Human Sacrifice is a common theme in many forms of fiction as well as folklore, mythology and theological tales - much like cannibalism the practice of human sacrifice was once acceptable in some cultures but became increasingly demonized over the course of time to the point that it is now widely used as a symbol of evil and depravity.
Human Sacrifice is commonly believed to be practiced by Satanists and other cults associated with "devil-worship" and although some fringe groups have committed such crimes they are in the extreme minority and in religions where sacrifice is required almost all mainstream practitioners limit it to animals.
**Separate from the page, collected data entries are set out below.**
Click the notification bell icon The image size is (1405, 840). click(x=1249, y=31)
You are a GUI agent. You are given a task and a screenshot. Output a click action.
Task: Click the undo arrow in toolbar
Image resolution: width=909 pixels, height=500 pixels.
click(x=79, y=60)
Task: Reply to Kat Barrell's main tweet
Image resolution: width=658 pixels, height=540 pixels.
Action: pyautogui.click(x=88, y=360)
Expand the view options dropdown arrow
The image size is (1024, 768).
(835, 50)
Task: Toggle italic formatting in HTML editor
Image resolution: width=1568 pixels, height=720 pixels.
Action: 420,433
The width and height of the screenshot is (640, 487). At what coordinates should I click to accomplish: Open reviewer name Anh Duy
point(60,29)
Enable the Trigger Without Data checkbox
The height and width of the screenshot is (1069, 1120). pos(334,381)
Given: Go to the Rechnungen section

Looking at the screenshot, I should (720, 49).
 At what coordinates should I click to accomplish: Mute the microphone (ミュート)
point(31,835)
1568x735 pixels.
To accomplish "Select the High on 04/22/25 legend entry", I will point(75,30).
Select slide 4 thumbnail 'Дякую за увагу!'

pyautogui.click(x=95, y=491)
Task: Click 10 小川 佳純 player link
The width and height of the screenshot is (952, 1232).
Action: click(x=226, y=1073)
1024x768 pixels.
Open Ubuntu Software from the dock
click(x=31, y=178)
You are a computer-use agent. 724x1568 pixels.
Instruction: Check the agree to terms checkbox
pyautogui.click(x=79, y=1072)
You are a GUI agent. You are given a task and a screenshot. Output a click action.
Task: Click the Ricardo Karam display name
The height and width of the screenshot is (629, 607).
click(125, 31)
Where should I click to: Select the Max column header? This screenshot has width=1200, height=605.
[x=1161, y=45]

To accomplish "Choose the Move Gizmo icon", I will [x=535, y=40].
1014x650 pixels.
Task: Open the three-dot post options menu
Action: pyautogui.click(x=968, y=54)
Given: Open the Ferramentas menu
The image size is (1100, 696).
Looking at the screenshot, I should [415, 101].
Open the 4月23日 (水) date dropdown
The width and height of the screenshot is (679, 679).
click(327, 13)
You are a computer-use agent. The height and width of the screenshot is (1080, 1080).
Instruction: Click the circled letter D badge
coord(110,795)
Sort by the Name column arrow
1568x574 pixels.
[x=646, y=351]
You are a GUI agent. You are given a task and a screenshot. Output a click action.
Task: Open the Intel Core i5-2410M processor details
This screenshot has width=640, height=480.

Human Sacrifice was extremely common in Aztec societies but has become extremely blurred over time, often envisioned as vicious and bloodthirsty killers the truth of the Aztecs and their belief system has likely been lost to time - though their are definitely depictions of Aztec art that shows what many in the modern world would consider massacres.
The Ancient Norse perfomed a gruesome sacrifice to Christians known as "blood eagle" in which they would cut open the victim and spread the ribs like the wings of an eagle: although clearly ritualistic it is debatable how much of this was done for religious reasons and how much was done as a means of striking fear into their enemies.
The idea of Human Sacrifice is as old as the concept of gods, demons and spirits - to many the sacrifice of human life is totally at odds with what we now see as civilized society and for this reason it has become a common tool in fiction for those of an evil mind.
Common ideas in fiction of Human Sacrifice include tossing people into volcanoes (as almost happened in Madgascar 2), offering people to gigantic monsters (as happened in King Kong) and burning people alive (as happened in the Wicker Man).